- **Brief**: Copy out everything in the material from the line containing "At what coordinates should I click to accomplish: Expand" down to the end of the material, word for word.

- **Recorded data**:
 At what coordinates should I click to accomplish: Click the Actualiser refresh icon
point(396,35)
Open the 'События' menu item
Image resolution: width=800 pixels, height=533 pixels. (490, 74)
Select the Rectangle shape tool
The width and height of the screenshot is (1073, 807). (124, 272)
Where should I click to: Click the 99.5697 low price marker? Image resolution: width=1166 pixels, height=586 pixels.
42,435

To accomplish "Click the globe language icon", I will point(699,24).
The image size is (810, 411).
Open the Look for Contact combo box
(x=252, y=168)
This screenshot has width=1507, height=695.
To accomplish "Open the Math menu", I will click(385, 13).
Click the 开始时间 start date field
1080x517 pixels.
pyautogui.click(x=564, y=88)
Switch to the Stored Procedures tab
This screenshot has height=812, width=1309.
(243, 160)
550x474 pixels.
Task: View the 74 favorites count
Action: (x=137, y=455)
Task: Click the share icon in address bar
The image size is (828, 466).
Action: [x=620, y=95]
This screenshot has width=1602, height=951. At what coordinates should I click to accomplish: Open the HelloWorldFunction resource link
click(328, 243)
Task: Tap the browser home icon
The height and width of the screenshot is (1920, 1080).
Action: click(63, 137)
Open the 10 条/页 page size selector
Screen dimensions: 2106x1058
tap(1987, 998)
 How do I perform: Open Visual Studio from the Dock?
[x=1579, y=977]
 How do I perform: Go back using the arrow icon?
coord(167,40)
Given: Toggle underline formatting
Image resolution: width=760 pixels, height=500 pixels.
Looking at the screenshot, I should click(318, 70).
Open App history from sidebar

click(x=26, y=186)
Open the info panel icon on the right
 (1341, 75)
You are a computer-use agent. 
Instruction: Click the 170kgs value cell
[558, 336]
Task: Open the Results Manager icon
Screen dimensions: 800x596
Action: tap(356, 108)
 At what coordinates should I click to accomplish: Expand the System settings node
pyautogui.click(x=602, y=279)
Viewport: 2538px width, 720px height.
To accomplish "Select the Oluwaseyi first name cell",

- **The reply**:
 At what coordinates should I click to accomplish: Expand the System settings node
pyautogui.click(x=602, y=279)
Viewport: 2538px width, 720px height.
To accomplish "Select the Oluwaseyi first name cell",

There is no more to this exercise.